Historical development

Historical significance
The Northern Central Railway, built in 1832, ran between Baltimore, Maryland, and Sunbury, Pennsylvania, and was one of the oldest rail lines in the country. The railway serviced the growing Baltimore, York and Harrisburg industries, had 46 stops, 22 of which were in Maryland, and operated for 140 years. It carried passengers, people vacationing at Bentley Springs, and freight between Baltimore and York or Harrisburg, Pennsylvania. During the Civil War, the Pennsylvania Railroad-controlled Northern Central served as a major transportation route for supplies, food, clothing, and material, as well as troops heading to the South from Camp Curtin and other Northern military training stations.
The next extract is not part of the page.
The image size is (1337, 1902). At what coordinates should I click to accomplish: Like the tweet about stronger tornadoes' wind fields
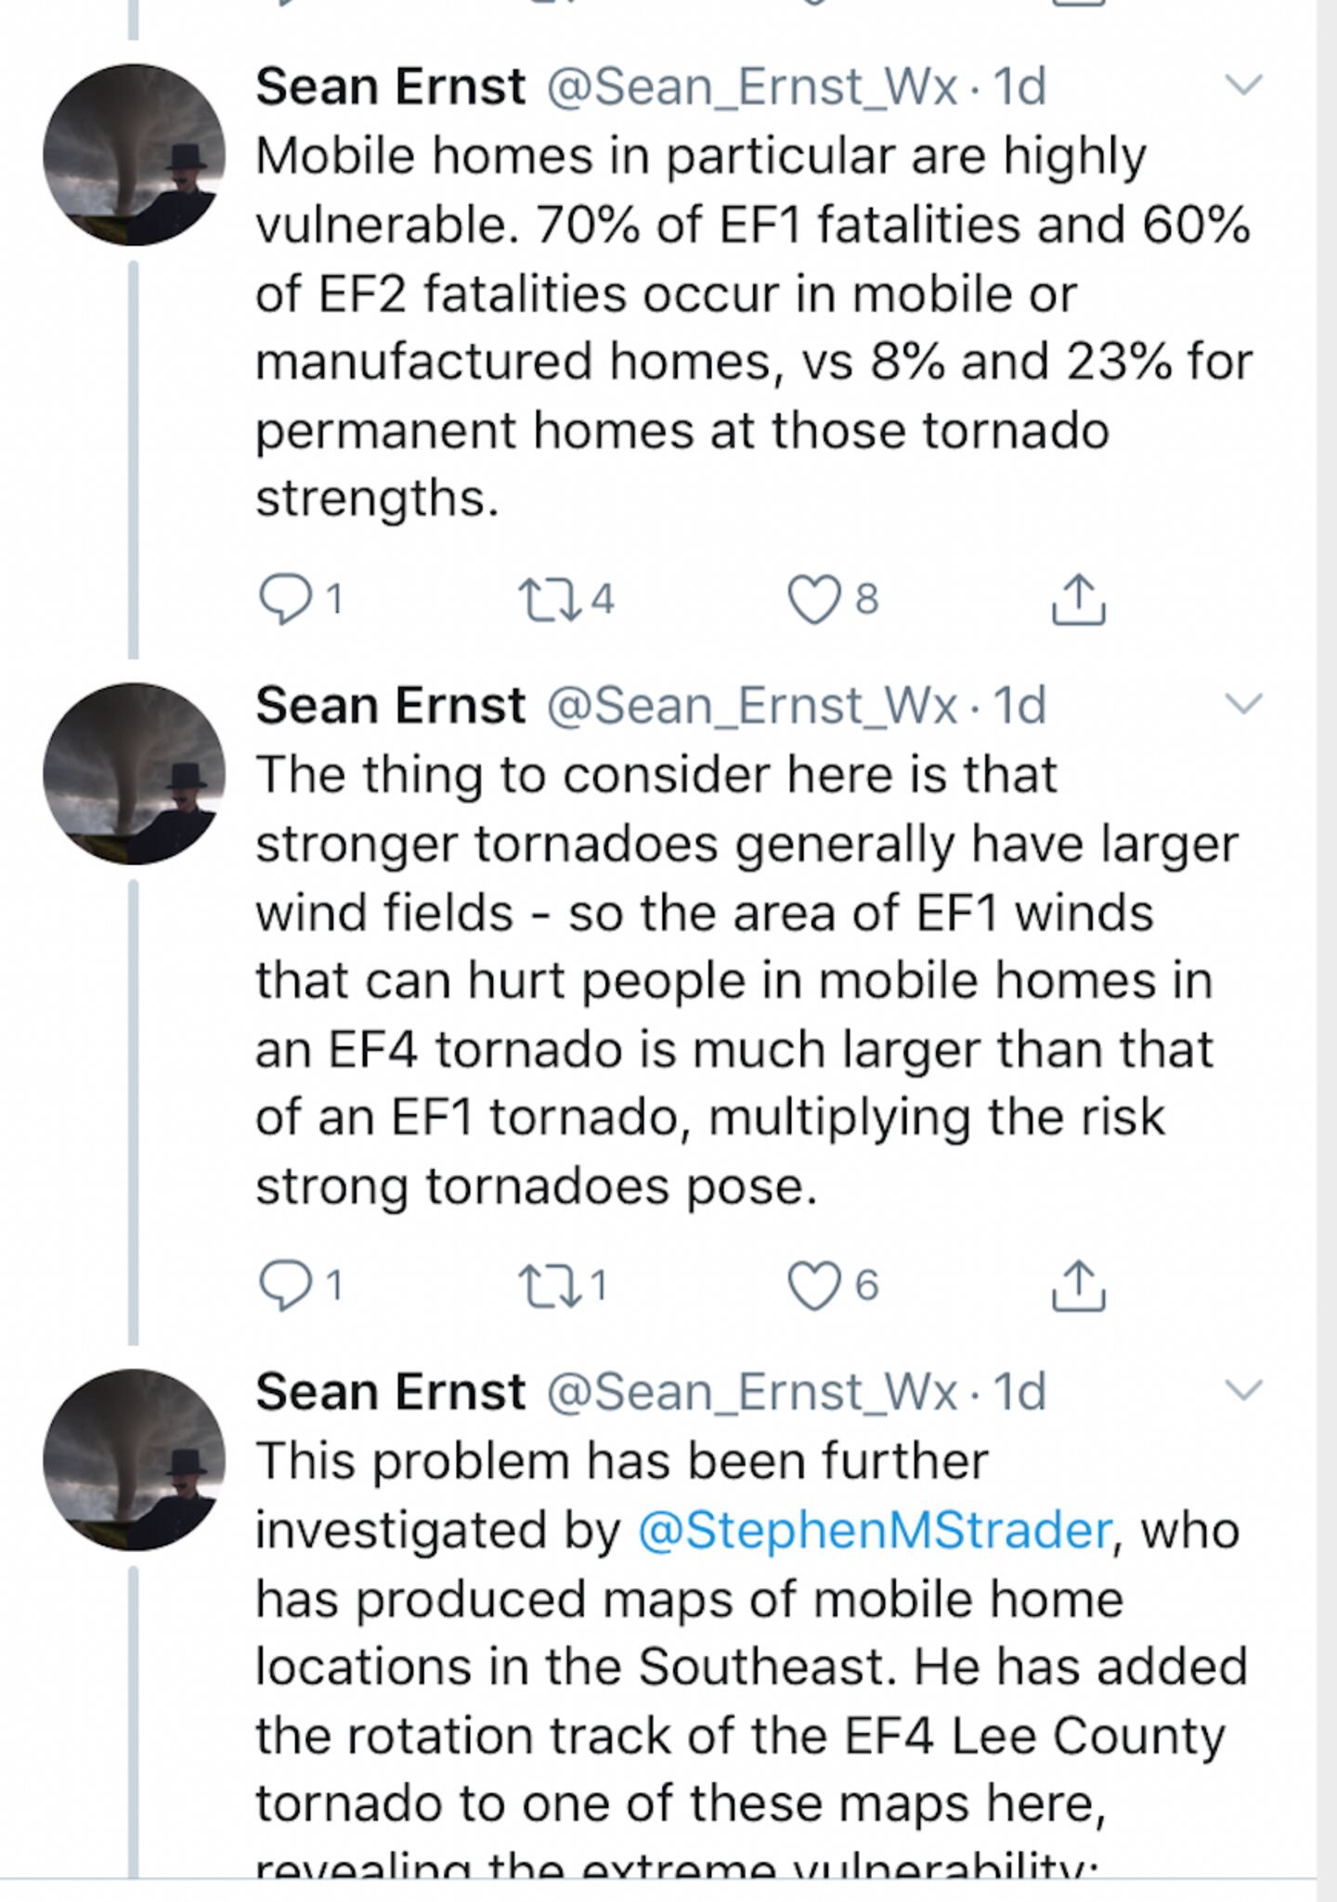813,1286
Already in financial trouble, the NCR ceased operations between Cockeysville and York in 1972 after Hurricane Agnes battered its bridges. The old bed, which was converted to a rail-trail in 1984, can still be seen today. Historical markers can be found along the trail such as the Monkton Train Station that underwent renovations and is now serving as a museum, gift shop, and ranger station.

History and evolution
In the early 1980s when it was proposed to place the hike and bike trail in the place of the train tracks, a contentious battle raged between property owners and the state. The owners contended that the property was taken under eminent domain for the purpose of train tracks, and that once the property was no longer to be used for a train the property rights should revert to the previous land owners.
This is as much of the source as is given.